Tanya Andersen is the feature player in a great article in the 5/5/2008 issue of BusinessWeek (see "Does She Look Like a Music Pirate?"). The gist of the story is that a number of recording industry players put a ton of pressure on a woman to settle for supposedly downloading recorded music illegally. Apparently, the industry had the wrong person and all because someone spoofed this woman's IP address.
The errant IP address triggered a cascade of arm-twisting, legal threats, attempts to collect a financial settlement and, eventually, a lawsuit from the recording industry. When Ms. Andersen got a good lawyer and some insight into who spoofed her IP address, things changed. The industry lawsuit was ruled in her favor and now she's suing back.

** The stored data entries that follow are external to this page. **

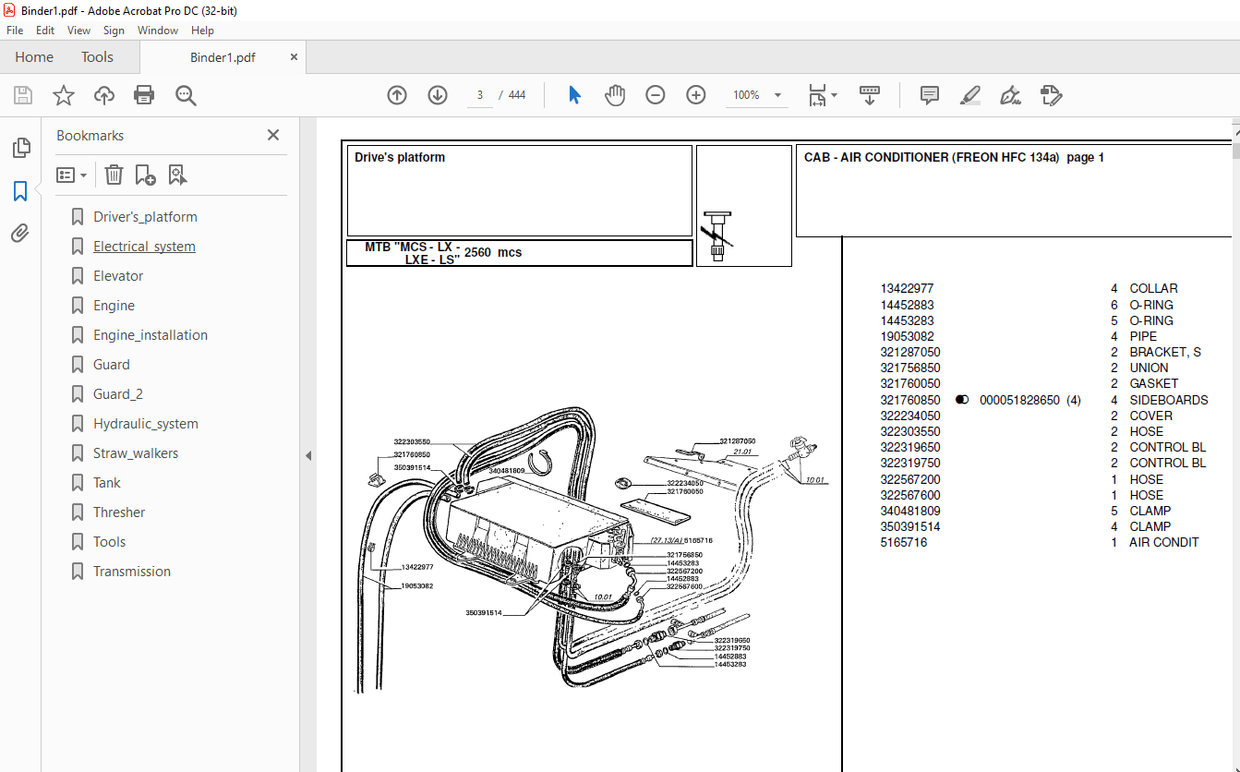The image size is (1240, 772).
Task: Delete the selected bookmark
Action: click(x=113, y=175)
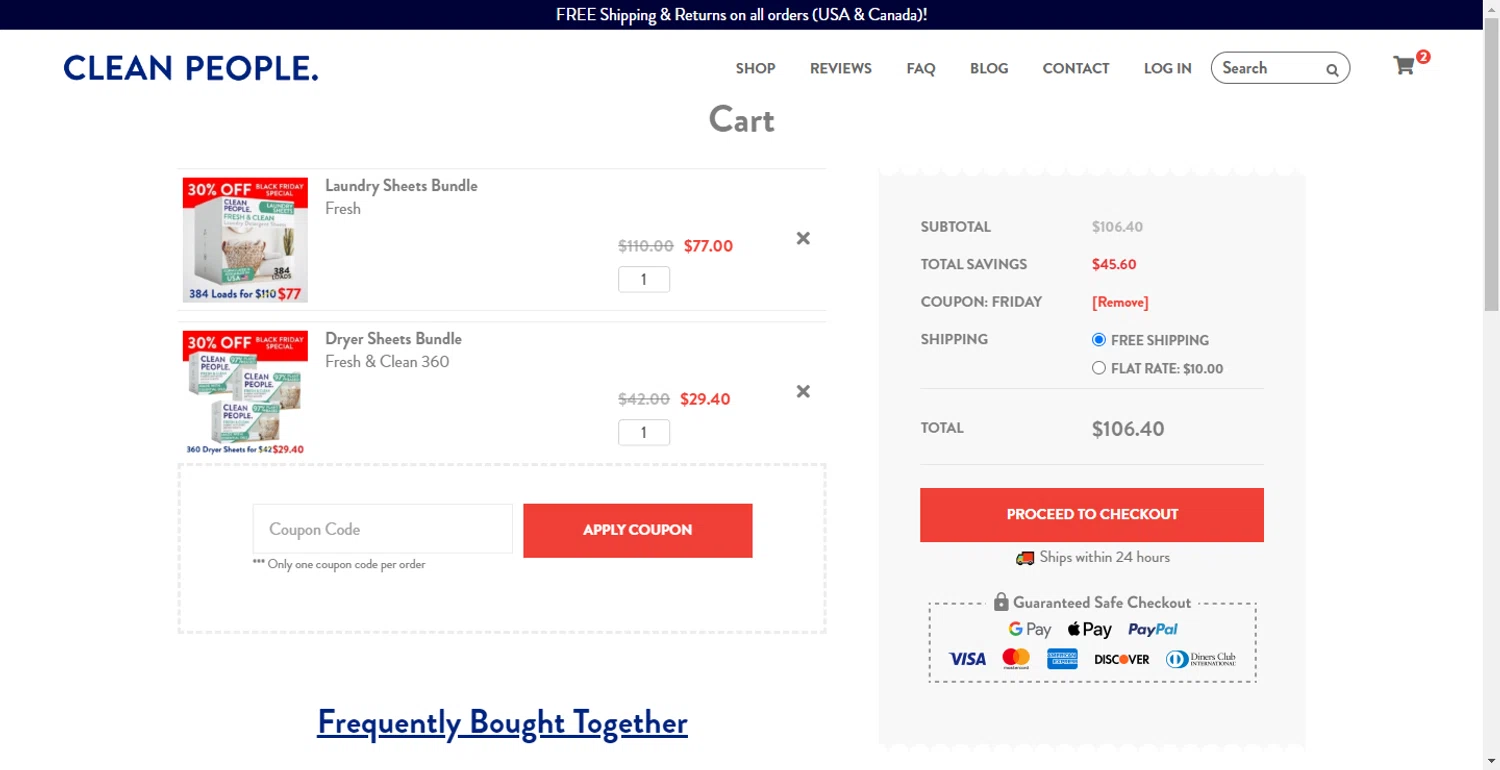Click the Apply Coupon button

(x=637, y=530)
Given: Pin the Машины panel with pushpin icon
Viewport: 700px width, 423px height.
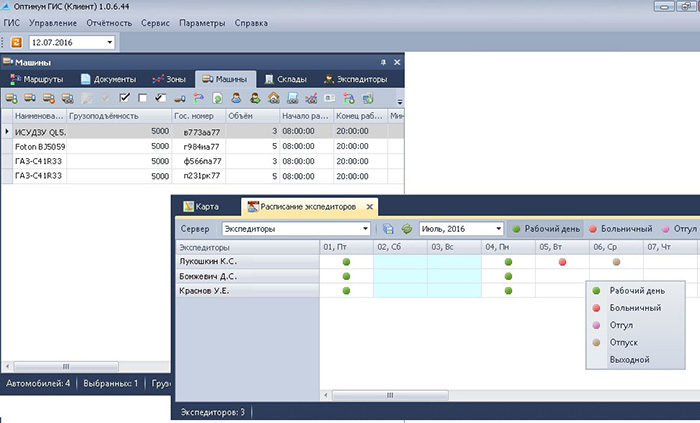Looking at the screenshot, I should [383, 62].
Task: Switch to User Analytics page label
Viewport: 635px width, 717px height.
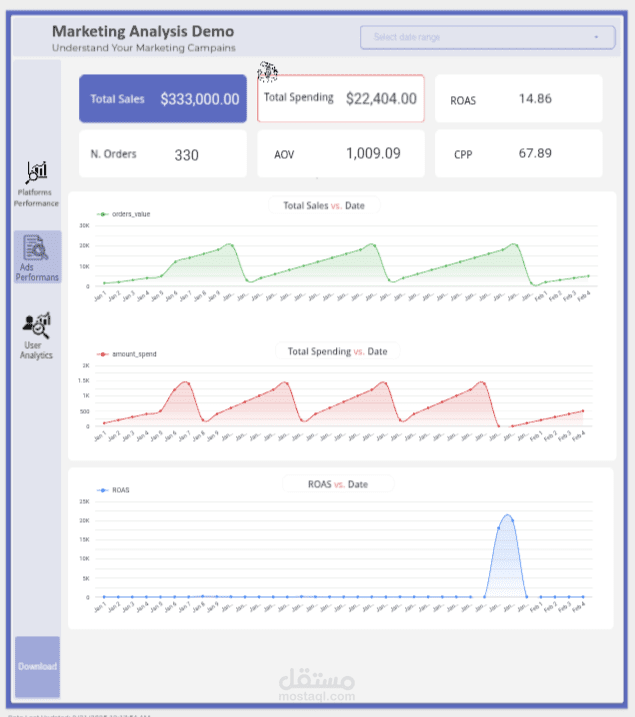Action: pyautogui.click(x=36, y=350)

While I commiserate with the industry and its loss of revenues to illegal file sharing, I cannot abide strong-armed, inflexible techniques that lack appropriate discovery and due process protections. From what was written in this article, the industry used a blame first, collect second and thoroughly investigate third as its process. I think they got a few steps out of order.
There are currently a number of technology lawsuits pending these days that are relying on the identification of persons via IP addresses. Defense counsels will no doubt want to look at this case and see if similar mistakes were made in their situations.

Brain, that's surely a new lesson for everyone to understand the importance of IP address. Thanks alot for this incredible post.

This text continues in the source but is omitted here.